Let me contextualised Zille’s tweet. Her tweet was in response to the ‘racial wars’ in Grabouw. There was a clash between the ‘black’ and the ‘coloured’ communities over an overcrowded school. The one community wanted to burn the school down whilst the other did not want to burn it down. The bottom-line is both communities were wrong because before resorting to violence as the answer there are other ways of dealing with the situation. Both parties want the best education for their children and that was the issue that was supposed to be discussed and not fighting one another over the method of dealing with the situation.

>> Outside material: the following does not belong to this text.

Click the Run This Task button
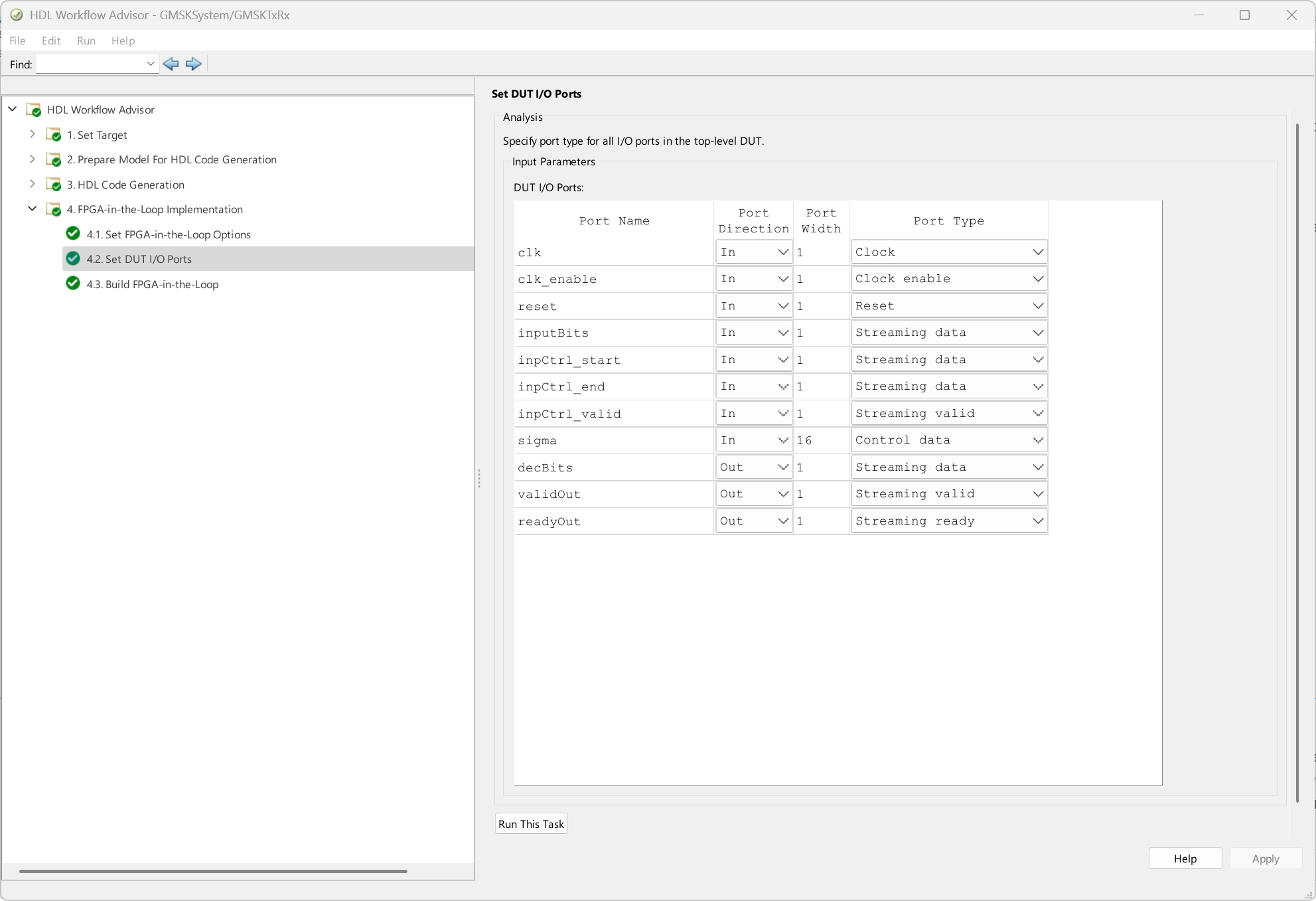This screenshot has width=1316, height=901. click(x=531, y=824)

The sad part is two previously disadvantage groups are fighting over a service that they were denied during apartheid; a historical fact that both Zille and her cabal conveniently overlooked. This situation also brought another issue to the fore; ‘white’ people do not want to take responsibility for the mess that was created during apartheid. They were the beneficiaries during apartheid and still is today. What most people do not understand about apartheid is that it was an ideology that was created to make ‘white’ people that sole beneficiary of whatever economic output.

For any ideology to be effective it needs to institutionalise physically and mentally. What happened in 1994 is a half done liberation process. The ANC was unable to remove all of the institutional features of the apartheid ideology and that is why the majority of South Africans are “held captive within the economic and cultural structures of … [apartheid]” (Dr Chinweizu, 2007)). What happened in 1994 according to Dr Chinweizu is the following: “On each country’s ‘independence day’, it simply moved from being ruled and exploited for imperialism by white expatriate colonialists to being ruled and exploited for imperialism by black comprador colonialists.” What I am trying to show is that the ANC was unable to remove all of the structures apartheid.

The solution in Grabouw was simple, instead of looking towards the state for a solution for the overcrowded school in Grabouw, the farmers of the area was supposed to take the responsibility of building a bigger school for the children of their farm workers. Remember they introduced ‘Bantu education’ and benefitted years from the cheap labour from the Eastern Cape, so it is now their responsibility to give back what they got from disadvantaging others.

The second issue at hand is the DAs subtle racism. It is sad that they deny it and is completely unaware of it. Unfortunately for them, Helen Zille this time around made a silly mistake by calling ‘black’ pupils from the Eastern Cape ‘edu-refugees’. At a subconscious level she still sees people who come from the Eastern Cape as ‘refugees’ from the Transkei ‘homeland’. We all know that during apartheid ‘black’ people needed a pass to enter the Western Cape. Maybe she see ‘black’ pupils from the Eastern Cape attending schools in the Western Cape carrying passes and this might explain why she called them ‘refugees’.

While I am on the issue of the Eastern Cape, Zille must remember that it was her fore-fathers that supported an apartheid South Africa. Many English ‘white’ South Africans do not want to take responsibility for apartheid but they easily forget that before apartheid was officially introduced by the National Party in 1948 the English laid the foundation for apartheid by forming the Union of South Africa without ‘black’ people.

Here is another fact that Zille conveniently forget, in the 1980s the Western Cape was declared as a Coloured Labour Preferential Area. The Coloured Labour Preferential Policy was created to attract cheap labour from the ‘homelands’ to cities like Johannesburg and Cape Town. When the Western Cape was declared such an area and many South Africans from Transkei came to the Western Cape in search for work. This allowed farmers to access cheap seasonally labour.

If we consider all of this why is it so difficult for Zille to apologise and accept that she offended the majority of South Africans? I am also suggesting that Zille who obvious speak from a privilege background to understand that she cannot utter racial condescending statement and then go about blaming the ANC where she and her fore-fathers was the cause of it all. It is time for the beneficiaries of apartheid to take responsibility for the mess of apartheid, and not only by apologizing and say that “we were wrong” but through sharing some of the resources they gained through disadvantaging ‘blacks’ during apartheid.